━━━ PASSAGE PROVIDED ━━━

SOR/2010-41 February 23, 2010

FOOD AND DRUGS ACT

Regulations Amending the Food and Drug Regulations (1604 — Food Additives)

P.C. 2010-210 February 23, 2010

Her Excellency the Governor General in Council, on the recommendation of the Minister of Health, pursuant to subsection 30(1) (see footnote a) of the Food and Drugs Act (see footnote b), hereby makes the annexed Regulations Amending the Food and Drug Regulations (1604 — Food Additives).

REGULATIONS AMENDING THE FOOD AND DRUG REGULATIONS
(1604 — FOOD ADDITIVES)

AMENDMENTS

1. Item A.1 of Table V to section B.16.100 of the Food and Drug Regulations (see footnote 1) is amended by adding the following after subitem (10) in columns III and IV opposite the permitted source beginning with “Aspergillus niger var.;”:

Item No.

Column III

Permitted in or Upon

Column IV

Maximum Level of Use

A.1

(11) Plant-based beverages

(11) Good Manufacturing Practice

 

(12) Infant cereal products

(12) Good Manufacturing Practice

2. The permitted source of item A.1 of Table V to section B.16.100 of the Regulations in column II beginning with “B a cillus amyloliquefaciens EBA 20 (pUBH2);” is replaced by the following:

Item No.

Column II

Permitted Source

A.1

Bacillus amyloliquefaciens EBA 20 (pUBH2); Bacillus licheniformis;
Bacillus licheniformis BML 592 (pAmyAmp); Bacillus licheniformis
BML 730 (pAmyAmp); Bacillus licheniformis LA 57 (pDN1981); Bacillus
licheniformis
LAT8(pLAT3); Bacillus licheniformis LiH 1159 (pLiH1108);
Bacillus licheniformis
LiH 1464 (pLiH1346); Bacillus licheniformis PL 1303 (pPL1117); Bacillus licheniformis MOL2083 (pCA164-LE399)

━━━ DATA SECTION ━━━

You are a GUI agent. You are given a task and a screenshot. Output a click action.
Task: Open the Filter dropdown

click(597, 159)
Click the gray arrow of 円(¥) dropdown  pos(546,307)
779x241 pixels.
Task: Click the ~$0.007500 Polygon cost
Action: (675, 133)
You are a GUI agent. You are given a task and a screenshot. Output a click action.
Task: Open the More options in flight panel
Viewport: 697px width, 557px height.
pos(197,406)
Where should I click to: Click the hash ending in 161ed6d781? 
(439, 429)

━━━
━━━ DATA SECTION ━━━

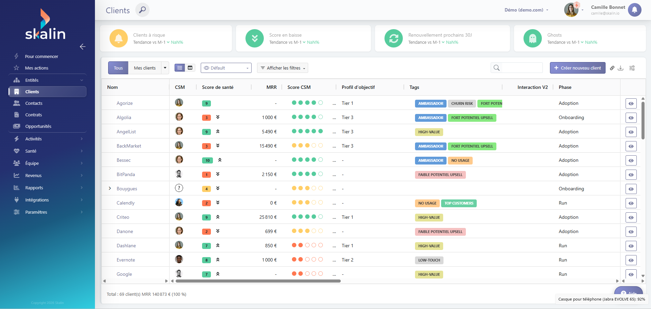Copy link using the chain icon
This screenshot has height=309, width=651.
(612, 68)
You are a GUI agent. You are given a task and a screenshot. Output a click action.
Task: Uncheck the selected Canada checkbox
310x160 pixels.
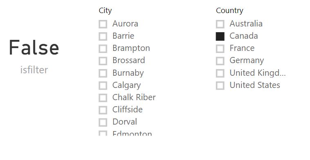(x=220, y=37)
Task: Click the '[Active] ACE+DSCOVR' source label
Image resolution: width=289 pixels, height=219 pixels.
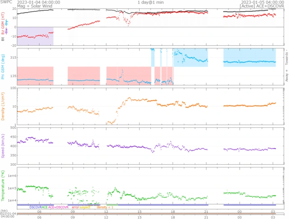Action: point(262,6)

━━━

▶ [TASK INSTRUCTIONS]: Resume the food additive regulations amendment from the point where it ends and carry it forward. The lines have no role here.

▶ [TASK OUTPUT]:
3. The permitted source “Bacillus stearothermophilus” of item A.1 of Table V to section B.16.100 of the Regulations in column II is replaced by the following:

Item No.

Column II

Permitted Source

A.1

Bacillus licheniformis 3253 (plCatH-3253); Bacillus licheniformis 3266
(plCatH-3266ori1); Bacillus stearothermophilus; Bacillus subtilis
B1.109 (pCPC800)

4. The permitted source “Bacillus subtilis B1.109 (pCPC800)” of item A.1 of Table V to section B.16.100 of the Regulations in column II and the portions in columns III and IV opposite that permitted source are repealed.

5. The portion of item A.2 of Table V to section B.16.100 of the Regulations in column II is replaced by the following:

Item No.

Column II

Permitted Source

A.2

Bacillus subtilis BRG-1 (pBRG1); Bacillus subtilis DN1413 (pDN1413);
Bacillus subtilis
LFA 63 (pLFA63); Bacillus subtilis RB-147 (pRB147)

6. Item P.6 of Table V to section B.16.100 of the Regulations is amended by adding the following after subitem (12) in columns III and IV opposite the permitted source beginning with “Aspergillus oryzae var.;” :

Item No.

Column III

Permitted in or Upon

Column IV

Maximum Level of Use

P.6

(13) Plant-based beverages

(13) Good Manufacturing Practice

7. The portion of subitem C.8(2) of Table XIV to section B.16.100 of the English version of the Regulations in column II is amended by replacing “Unstandardized foods” with “Unstandardized bakery products”.

8. Subsection B.25.062(2) of the Regulations is amended by striking out “or” at the end of paragraph (f), by adding “or” at the end of paragraph (g) and by adding the following after paragraph (g):

(h) infant cereal products that contain amylase in accordance with Table V to section B.16.100.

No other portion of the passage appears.